Engineering exosomes for liver disease: a new insight in regenerative medicine and drug delivery.

Abstract

Exosomes, nanoscale extracellular vesicles derived from endosomes, have emerged as crucial mediators of intercellular communication, significantly influencing physiological balance and disease development. Their biogenesis occurs via two different pathways-ESCRT-dependent and ESCRT-independent mechanisms-that regulate the selective packing of lipids, proteins, and nucleic acids. This review offers a mechanistic understanding of exosome production, cargo sorting, and secretion, highlighting their dynamic regulation in response to cellular stress conditions. Exosomes in the liver promote metabolic control, immunological modulation, fibrosis development, and the pathogenesis of hepatocellular carcinoma via modulating interactions among hepatocytes, Kupffer cells, and hepatic stellate cells. Furthermore, exosomes function as potential diagnostic biomarkers, with their molecular content indicative of disease conditions such as viral hepatitis, non-alcoholic fatty liver disease (NAFLD), and hepatocellular cancer. Recent advancements in exosome engineering, including targeted surface alterations, hybrid vesicle technologies, and hydrogel-based delivery methods, have shown their therapeutic promise for precision medicine.

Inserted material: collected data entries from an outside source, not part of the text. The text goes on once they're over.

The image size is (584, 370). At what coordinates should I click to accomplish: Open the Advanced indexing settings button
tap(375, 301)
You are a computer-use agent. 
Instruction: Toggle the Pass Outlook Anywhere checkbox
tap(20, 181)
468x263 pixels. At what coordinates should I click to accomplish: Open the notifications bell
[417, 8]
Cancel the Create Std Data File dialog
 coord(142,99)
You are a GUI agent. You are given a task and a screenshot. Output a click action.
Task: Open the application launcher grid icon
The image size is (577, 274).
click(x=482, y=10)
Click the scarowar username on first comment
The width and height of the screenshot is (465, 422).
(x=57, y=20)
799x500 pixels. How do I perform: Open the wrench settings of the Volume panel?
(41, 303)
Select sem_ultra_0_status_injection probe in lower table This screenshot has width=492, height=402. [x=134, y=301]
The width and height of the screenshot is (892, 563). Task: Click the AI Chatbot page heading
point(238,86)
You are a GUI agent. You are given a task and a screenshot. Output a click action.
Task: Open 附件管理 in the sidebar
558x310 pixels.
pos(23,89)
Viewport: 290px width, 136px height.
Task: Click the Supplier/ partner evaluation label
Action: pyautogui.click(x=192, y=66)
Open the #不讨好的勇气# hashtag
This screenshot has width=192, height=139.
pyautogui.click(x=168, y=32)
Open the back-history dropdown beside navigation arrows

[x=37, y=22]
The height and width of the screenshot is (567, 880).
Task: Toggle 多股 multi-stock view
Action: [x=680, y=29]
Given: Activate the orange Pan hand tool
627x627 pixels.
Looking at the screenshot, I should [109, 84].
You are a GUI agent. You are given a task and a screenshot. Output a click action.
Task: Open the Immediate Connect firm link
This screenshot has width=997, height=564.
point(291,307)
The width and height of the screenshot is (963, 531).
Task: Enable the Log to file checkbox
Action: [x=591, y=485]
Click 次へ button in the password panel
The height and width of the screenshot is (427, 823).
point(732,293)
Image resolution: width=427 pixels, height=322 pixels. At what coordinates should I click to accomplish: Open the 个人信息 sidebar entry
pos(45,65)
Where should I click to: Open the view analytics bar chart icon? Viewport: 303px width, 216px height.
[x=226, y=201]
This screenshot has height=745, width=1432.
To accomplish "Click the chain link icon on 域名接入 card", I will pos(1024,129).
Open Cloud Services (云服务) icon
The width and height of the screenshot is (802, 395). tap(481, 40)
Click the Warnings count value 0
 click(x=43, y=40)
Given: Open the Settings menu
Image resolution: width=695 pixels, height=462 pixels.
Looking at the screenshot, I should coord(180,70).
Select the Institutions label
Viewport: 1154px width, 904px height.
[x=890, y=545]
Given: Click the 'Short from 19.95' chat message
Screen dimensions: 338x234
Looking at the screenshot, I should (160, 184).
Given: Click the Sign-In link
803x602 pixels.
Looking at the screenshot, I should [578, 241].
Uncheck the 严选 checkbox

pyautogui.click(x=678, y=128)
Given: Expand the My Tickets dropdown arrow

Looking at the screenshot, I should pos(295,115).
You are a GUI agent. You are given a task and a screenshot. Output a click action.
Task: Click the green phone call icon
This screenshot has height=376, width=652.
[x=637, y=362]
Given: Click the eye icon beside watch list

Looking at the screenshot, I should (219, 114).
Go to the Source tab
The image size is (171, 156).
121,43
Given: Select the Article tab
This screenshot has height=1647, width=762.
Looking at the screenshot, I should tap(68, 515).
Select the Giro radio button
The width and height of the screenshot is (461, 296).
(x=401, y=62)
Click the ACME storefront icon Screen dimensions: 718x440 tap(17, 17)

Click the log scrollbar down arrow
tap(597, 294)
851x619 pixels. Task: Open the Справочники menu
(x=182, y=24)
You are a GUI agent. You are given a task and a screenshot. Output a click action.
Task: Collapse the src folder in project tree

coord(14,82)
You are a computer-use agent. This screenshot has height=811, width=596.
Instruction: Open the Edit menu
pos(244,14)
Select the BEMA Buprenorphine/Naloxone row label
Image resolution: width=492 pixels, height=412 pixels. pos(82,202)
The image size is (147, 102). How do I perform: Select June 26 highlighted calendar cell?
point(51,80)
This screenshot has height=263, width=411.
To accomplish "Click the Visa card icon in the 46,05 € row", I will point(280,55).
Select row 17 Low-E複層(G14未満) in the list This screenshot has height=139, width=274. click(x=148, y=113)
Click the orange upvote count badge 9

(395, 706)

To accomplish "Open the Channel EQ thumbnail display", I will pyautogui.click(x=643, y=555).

However, challenges such as heterogeneity in exosome isolation, cargo variability, off-target effects, and immunogenicity pose translational barriers. The standardization of isolation procedures, enhancement of cargo-loading tactics, and establishment of regulatory frameworks are essential for their clinical use. Overcoming these restrictions will enable exosome-based precision diagnostics and therapies, establishing them as leaders in next-generation regenerative medicine and tailored drug delivery. This study distinctly highlights the use of modified exosomes in liver disorders, integrating biogenesis mechanisms with novel treatment approaches and delivery systems.